Saved data entries:
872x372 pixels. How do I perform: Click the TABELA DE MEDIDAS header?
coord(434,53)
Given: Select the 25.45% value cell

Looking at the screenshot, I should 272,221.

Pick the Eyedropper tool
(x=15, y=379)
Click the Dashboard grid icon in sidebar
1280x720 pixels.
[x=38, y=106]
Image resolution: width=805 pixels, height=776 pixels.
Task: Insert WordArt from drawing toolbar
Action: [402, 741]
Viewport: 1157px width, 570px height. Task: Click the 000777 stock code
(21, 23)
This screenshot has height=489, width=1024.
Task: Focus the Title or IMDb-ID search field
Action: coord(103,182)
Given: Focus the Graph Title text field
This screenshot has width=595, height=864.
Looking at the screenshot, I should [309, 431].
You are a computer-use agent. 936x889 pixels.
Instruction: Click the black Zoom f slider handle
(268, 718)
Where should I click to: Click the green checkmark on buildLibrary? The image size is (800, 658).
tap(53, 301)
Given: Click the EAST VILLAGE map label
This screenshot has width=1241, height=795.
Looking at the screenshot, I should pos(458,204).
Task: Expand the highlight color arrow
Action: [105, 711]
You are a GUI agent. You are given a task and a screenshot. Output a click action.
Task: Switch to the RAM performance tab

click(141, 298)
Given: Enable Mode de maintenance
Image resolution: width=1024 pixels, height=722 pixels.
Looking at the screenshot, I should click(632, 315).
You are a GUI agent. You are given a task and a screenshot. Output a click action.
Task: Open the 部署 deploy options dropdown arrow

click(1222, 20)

Your instructions — All entries are to be printed once more, exactly as given.

Output of the exercise —
872x372 pixels. How do I perform: Click the TABELA DE MEDIDAS header?
coord(434,53)
Given: Select the 25.45% value cell

Looking at the screenshot, I should 272,221.

Pick the Eyedropper tool
(x=15, y=379)
Click the Dashboard grid icon in sidebar
1280x720 pixels.
[x=38, y=106]
Image resolution: width=805 pixels, height=776 pixels.
Task: Insert WordArt from drawing toolbar
Action: [402, 741]
Viewport: 1157px width, 570px height. Task: Click the 000777 stock code
(21, 23)
This screenshot has height=489, width=1024.
Task: Focus the Title or IMDb-ID search field
Action: coord(103,182)
Given: Focus the Graph Title text field
This screenshot has width=595, height=864.
Looking at the screenshot, I should [309, 431].
You are a computer-use agent. 936x889 pixels.
Instruction: Click the black Zoom f slider handle
(268, 718)
Where should I click to: Click the green checkmark on buildLibrary? The image size is (800, 658).
tap(53, 301)
Given: Click the EAST VILLAGE map label
This screenshot has width=1241, height=795.
Looking at the screenshot, I should pos(458,204).
Task: Expand the highlight color arrow
Action: [105, 711]
You are a GUI agent. You are given a task and a screenshot. Output a click action.
Task: Switch to the RAM performance tab

click(141, 298)
Given: Enable Mode de maintenance
Image resolution: width=1024 pixels, height=722 pixels.
Looking at the screenshot, I should click(632, 315).
You are a GUI agent. You are given a task and a screenshot. Output a click action.
Task: Open the 部署 deploy options dropdown arrow

click(1222, 20)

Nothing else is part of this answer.